Umat merupakan sebutan lain untuk mahluk yang bernama manusia dan bisa
juga diartikan penganut atau pemeluk suatu agama.
Negara adalah organisasi yang sah dalam suatu wilayah yang mempunyai
kekuasaan tertinggi dan ditaati oleh rakyat, atau sebuah kelompok sosial yang
menduduki suatu wilayah atau daerah tertentu yang diorganisasi dibawah lembaga
politik, mempunyai persatuan politik dan
berdaulat sehingga berhak menentukan tujuan nasionalnya.

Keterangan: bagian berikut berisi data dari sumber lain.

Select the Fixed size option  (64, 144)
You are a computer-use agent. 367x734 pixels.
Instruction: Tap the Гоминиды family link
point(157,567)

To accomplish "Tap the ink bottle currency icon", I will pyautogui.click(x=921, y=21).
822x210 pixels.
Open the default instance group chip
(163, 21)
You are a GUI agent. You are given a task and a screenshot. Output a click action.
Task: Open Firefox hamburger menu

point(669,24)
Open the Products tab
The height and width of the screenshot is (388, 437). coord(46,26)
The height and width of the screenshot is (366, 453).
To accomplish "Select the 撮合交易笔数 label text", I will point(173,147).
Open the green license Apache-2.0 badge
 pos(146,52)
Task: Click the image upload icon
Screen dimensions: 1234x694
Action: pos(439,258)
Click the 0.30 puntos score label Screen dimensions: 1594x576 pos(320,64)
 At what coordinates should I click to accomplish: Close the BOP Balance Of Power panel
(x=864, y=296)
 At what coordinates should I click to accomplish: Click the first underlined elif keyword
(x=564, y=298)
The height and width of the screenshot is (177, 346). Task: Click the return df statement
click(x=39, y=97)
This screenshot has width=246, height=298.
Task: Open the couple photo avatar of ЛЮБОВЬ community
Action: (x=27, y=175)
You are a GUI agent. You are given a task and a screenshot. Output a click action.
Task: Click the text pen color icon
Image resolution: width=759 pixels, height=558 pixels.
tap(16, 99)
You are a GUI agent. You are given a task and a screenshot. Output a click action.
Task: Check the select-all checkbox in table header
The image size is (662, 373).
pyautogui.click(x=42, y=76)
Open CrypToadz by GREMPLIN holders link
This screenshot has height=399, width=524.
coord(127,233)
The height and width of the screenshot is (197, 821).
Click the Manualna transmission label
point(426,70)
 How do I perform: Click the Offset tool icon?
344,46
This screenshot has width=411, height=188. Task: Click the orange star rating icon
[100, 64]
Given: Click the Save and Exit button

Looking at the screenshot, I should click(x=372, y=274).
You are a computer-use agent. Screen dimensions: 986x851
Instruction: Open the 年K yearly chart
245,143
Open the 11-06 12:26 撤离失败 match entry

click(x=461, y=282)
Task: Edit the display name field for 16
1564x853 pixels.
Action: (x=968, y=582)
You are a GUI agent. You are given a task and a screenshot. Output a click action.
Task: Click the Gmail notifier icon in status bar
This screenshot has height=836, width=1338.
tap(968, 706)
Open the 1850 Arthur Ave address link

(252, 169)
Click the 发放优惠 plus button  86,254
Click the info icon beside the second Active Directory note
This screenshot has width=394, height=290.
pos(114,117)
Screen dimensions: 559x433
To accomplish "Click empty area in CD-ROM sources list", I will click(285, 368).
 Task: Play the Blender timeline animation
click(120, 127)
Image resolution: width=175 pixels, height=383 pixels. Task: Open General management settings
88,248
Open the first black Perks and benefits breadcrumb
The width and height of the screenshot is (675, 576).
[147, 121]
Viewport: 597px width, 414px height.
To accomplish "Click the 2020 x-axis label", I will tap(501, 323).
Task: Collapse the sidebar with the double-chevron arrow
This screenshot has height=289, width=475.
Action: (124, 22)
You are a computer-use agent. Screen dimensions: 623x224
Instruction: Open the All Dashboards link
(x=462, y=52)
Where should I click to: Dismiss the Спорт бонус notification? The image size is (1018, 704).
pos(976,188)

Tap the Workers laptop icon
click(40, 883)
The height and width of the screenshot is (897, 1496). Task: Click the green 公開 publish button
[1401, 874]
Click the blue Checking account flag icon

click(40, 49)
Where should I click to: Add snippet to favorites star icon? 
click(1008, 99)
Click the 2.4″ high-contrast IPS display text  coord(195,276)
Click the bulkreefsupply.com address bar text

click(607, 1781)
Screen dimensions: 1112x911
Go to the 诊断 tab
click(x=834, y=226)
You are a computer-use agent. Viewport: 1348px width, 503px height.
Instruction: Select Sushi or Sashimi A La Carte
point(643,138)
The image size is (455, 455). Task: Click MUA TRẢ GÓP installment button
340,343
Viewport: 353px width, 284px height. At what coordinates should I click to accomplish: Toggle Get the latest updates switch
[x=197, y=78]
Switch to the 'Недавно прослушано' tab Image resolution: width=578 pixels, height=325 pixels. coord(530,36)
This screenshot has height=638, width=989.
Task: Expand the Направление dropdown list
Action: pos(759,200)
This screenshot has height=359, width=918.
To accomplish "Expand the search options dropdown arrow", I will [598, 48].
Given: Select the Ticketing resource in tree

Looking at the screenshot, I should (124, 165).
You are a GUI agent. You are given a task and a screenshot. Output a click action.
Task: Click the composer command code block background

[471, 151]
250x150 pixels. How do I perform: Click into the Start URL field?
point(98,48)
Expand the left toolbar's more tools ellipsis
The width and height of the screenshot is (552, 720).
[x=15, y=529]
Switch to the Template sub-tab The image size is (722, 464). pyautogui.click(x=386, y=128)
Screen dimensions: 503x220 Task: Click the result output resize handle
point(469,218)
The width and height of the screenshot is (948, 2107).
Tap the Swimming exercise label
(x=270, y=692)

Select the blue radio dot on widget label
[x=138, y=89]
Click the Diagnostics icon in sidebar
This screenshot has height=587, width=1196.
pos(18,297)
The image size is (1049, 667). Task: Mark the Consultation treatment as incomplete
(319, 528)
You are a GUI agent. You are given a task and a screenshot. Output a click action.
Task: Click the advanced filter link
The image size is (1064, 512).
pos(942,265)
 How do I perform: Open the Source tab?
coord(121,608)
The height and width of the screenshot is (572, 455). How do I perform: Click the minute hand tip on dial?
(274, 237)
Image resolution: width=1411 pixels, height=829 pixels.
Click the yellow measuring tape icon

Bermasyarakat artinya bersatu membentuk masyarakat. Masyarakat adalah sekumpulan
orang yang hidup bersama di suatu tempat atau wilayah dengan ikatan aturan
tertentu.
Majemuk
adalah sesuatu yang terdiri dari beberapa bagian yang merupakan
kesatuan.
Kacamata
adalah sebuah lensa untuk mata yang berguna untuk menormalkan atau
mempertajam penglihatan.
Islam
adalah penyerahan diri kepada Allah dengan melaksanakan dan tunduk
kepada apa yang datang dari Nabi Muhammad saw dari perbuatan yang jelas dalam
syariat dan diketahui oleh agama secara primer (dharurat) atau dengan
adanya al-dalil al-yaqini.
a.
Latar Belakang
Berbagai
konflik -yang dikarenakan perbedaan suku, budaya atau agama- yang terus
terjadi, dan kekerasan yang mengatas
namakan agama khususnya di Indonesia selalu menjadi pusat perhatian. Ironisnya,
sejak kejadian 11 september 2001 Islamlah yang sering dituding menjadi dalang
dibalik teror dan kekerasan dunia.
Kekerasaan
tersebut menjadi argumen kuat bagi mereka yang ingin menafikan toleransi dalam
Islam. Sehingga mereka mengkalaim Islam tidak akan memberi solusi dalam
kehidupan masyarakat, apalagi pada Negara. Dengan ini tawaran hidup ala Barat
yang sekular lebih banyak diminati.
Pluralitas
merupakan sunnatullah yang Allah ciptakan di atas bumi Nya karena Allah
telah berfirman dalam Al Qur’an:
يا أيها الناس إنا خلقناكم من ذكر و
أنثى و جعلناكم شعوبا و قبائل لتعارفوا إن اكرمكم عند الله أتقاكم إن الله عليم
حكيم
“Hai manusia, sesungguhnya Kami menciptakan kamu dari seorang
laki-laki dan seorang perempuan dan menjadikan kamu berbangsa-bangsa dan
bersuku-suku supaya kamu saling mengenal. Sesungguhnya orang yang paling mulia
diantara kamu di sisi Allah ialah orang yang paling bertakwa diantara kamu.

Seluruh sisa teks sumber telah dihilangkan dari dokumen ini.